◆ Exercise ◆
Take every line from the entries below that includes the word "Σεπτεμβρίου" and copy it.
*** Opening Provided records ***
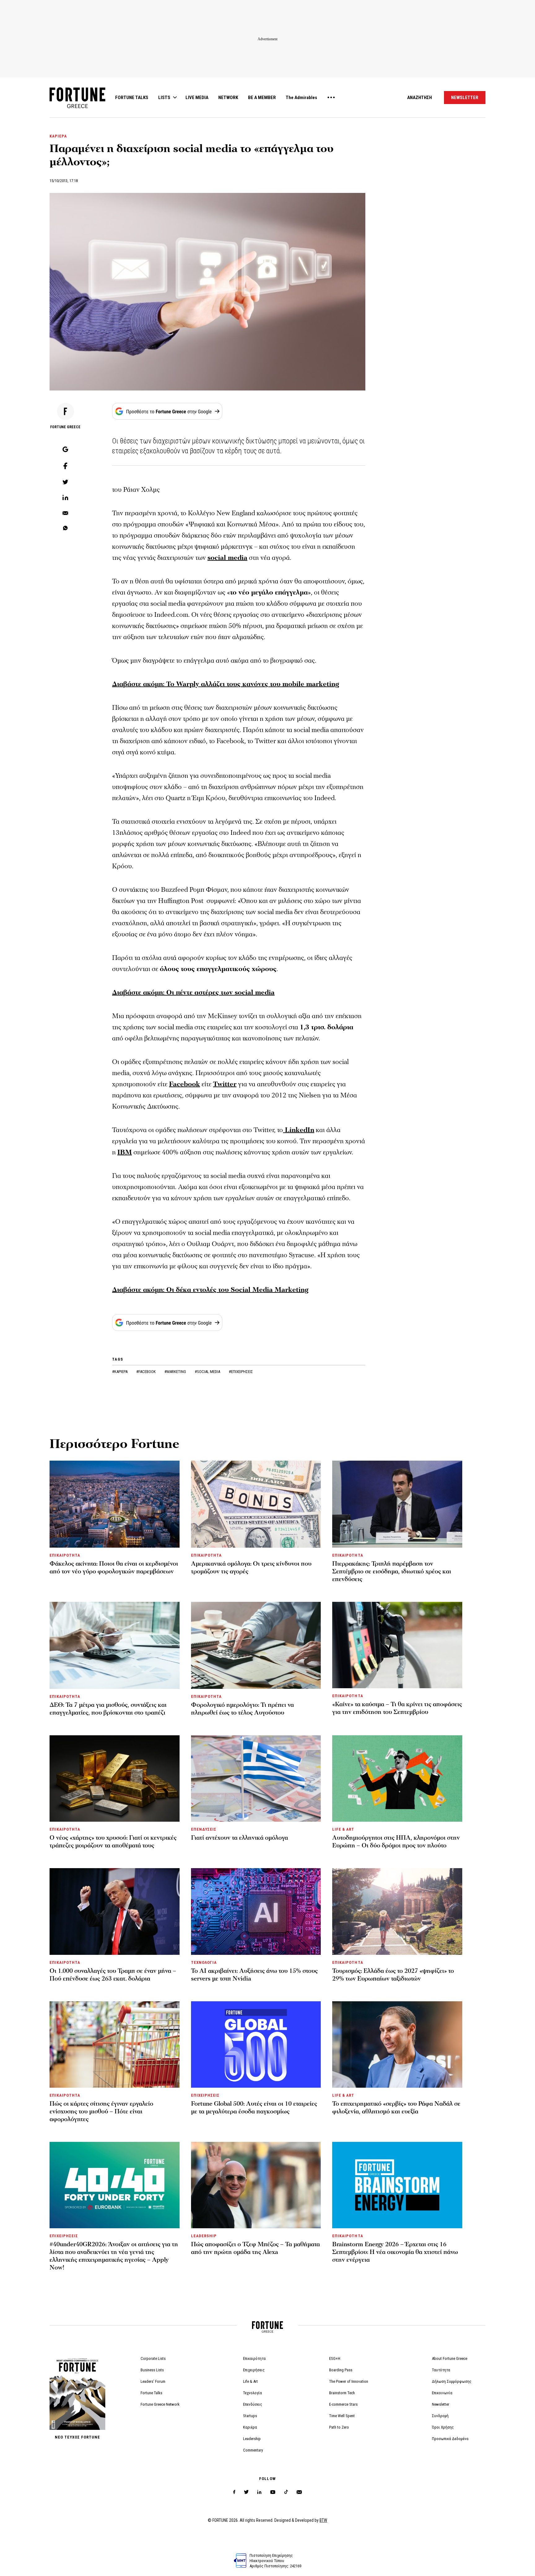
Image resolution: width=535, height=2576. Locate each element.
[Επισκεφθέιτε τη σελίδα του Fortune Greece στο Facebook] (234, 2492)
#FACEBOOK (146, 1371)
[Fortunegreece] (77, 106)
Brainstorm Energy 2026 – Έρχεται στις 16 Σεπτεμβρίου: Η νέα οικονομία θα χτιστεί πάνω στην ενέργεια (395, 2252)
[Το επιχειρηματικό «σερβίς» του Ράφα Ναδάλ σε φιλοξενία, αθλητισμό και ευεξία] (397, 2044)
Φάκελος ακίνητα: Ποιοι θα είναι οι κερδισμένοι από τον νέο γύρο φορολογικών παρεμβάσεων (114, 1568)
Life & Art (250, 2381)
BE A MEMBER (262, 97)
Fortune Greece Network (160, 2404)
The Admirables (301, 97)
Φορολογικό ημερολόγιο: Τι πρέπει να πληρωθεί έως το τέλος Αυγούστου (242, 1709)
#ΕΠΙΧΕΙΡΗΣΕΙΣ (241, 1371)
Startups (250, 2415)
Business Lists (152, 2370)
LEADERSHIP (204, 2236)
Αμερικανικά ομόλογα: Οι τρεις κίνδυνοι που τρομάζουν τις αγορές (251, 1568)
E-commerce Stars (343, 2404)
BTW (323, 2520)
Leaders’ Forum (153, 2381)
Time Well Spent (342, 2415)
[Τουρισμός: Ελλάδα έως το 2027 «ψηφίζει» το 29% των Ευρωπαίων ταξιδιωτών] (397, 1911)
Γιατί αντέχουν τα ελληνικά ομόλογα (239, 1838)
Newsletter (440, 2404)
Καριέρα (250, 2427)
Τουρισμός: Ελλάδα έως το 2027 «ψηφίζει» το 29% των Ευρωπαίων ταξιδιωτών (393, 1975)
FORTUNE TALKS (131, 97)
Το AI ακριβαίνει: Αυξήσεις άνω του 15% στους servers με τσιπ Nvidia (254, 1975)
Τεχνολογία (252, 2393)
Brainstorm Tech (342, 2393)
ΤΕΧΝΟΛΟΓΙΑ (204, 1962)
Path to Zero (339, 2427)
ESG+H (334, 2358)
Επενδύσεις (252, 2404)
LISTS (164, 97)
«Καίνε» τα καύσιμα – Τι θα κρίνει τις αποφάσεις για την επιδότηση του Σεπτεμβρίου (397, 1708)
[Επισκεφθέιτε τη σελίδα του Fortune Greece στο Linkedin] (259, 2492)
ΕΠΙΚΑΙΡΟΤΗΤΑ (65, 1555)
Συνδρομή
*** Closing Provided records ***
◆ Your response ◆
Brainstorm Energy 2026 – Έρχεται στις 16 Σεπτεμβρίου: Η νέα οικονομία θα χτιστεί πάνω στην ενέργεια (395, 2252)
«Καίνε» τα καύσιμα – Τι θα κρίνει τις αποφάσεις για την επιδότηση του Σεπτεμβρίου (397, 1708)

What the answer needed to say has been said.